US sends election observers to Romania for presidential election rerun

BUCHAREST (Reuters) – The United States has sent a team of election observers to Romania ahead of a presidential election rerun, a senior U.S. official said on Friday, amid criticism in Washington of a decision to cancel the initial 2024 ballot.

Romania, a NATO and EU member, has found itself at the centre of a dispute between Europe and the administration of U.S. President Donald Trump over the nature of democracy due to the decision in December to cancel an ongoing presidential vote due to suspicions of Russian meddling, which Moscow denies.

U.S. Vice President JD Vance has said Romania’s annulment of the ballot after a far-right, pro-Russian candidate surged from relative obscurity to take the lead in the first round based on what he called “flimsy evidence” meant Bucharest did not share American values.

The first round of the election rerun takes place on Sunday, with a runoff vote schedule for May 18 if no candidate wins more than 50% of the vote.

“We’ll spend some time with the government discussing how the elections are conducted and … then on Sunday, we’ll actually go out to polling locations, and we’ll watch people vote,” James E. Trainor III, Commissioner of the Federal Election Commission of the United States told reporters in Bucharest.

“As Vice President Vance has said, there’s some questionable things that have happened… but at the end of the day, it’s important to root out what these foreign influences are, because the worst thing that can happen for democracies is to have outside influences come in and drown out the voice of the people.”

A Romanian government spokesperson did not immediately respond to a request for comment.

The cancellation of the election damaged the already fragile confidence of many Romanians in state institutions.

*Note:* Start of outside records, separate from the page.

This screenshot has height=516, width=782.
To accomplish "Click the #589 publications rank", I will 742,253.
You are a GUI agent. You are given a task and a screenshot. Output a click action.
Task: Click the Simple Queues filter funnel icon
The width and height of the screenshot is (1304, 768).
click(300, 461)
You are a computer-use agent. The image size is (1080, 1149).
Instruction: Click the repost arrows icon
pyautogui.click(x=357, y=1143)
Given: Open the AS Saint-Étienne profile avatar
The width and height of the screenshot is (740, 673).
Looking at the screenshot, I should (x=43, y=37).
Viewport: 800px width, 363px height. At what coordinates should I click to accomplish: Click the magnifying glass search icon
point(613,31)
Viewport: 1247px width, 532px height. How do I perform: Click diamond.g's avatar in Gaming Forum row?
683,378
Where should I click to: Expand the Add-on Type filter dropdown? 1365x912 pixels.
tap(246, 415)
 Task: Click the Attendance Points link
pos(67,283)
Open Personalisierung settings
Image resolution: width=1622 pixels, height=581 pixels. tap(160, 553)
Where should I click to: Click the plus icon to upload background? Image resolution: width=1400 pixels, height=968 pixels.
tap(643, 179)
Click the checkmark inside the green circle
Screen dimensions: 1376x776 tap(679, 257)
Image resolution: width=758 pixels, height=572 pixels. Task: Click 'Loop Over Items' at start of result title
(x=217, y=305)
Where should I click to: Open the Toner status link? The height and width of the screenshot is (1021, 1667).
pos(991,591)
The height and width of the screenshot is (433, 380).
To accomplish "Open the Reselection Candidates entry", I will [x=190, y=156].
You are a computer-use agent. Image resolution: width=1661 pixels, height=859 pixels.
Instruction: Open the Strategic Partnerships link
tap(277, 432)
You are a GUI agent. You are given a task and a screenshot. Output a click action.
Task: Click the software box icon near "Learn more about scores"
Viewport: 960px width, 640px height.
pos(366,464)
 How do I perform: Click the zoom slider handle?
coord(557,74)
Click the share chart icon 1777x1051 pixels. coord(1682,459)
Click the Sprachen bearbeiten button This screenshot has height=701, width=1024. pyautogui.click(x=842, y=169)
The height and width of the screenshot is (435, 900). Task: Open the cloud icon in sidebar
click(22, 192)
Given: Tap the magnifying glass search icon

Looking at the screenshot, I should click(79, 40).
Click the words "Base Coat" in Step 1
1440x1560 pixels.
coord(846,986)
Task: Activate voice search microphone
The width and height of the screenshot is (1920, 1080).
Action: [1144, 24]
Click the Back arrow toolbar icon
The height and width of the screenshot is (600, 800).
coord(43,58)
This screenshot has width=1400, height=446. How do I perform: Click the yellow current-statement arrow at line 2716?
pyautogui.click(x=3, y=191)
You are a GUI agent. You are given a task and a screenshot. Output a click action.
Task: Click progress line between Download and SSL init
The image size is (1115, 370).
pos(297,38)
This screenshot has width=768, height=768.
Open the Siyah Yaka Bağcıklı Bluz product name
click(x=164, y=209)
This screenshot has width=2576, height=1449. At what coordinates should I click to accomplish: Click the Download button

In the first round of that cancelled vote on Nov. 24, far-right candidate Calin Georgescu, who had been polling in single digits before the ballot, rose into first place amid an explosion of content on TikTok that favoured him.

A court barred Georgescu from standing in the rerun and now George Simion, leader of the radical right Alliance for Uniting Romanians (AUR), is leading in opinion polls.

Bucharest has tightened campaign rules to manage disinformation online, and on Friday the country’s telecommunications regulator ANCOM said it had uncovered a network of ‘Doppelganger’ sites imitating government institutions and media outlets which was designed to spread misinformation.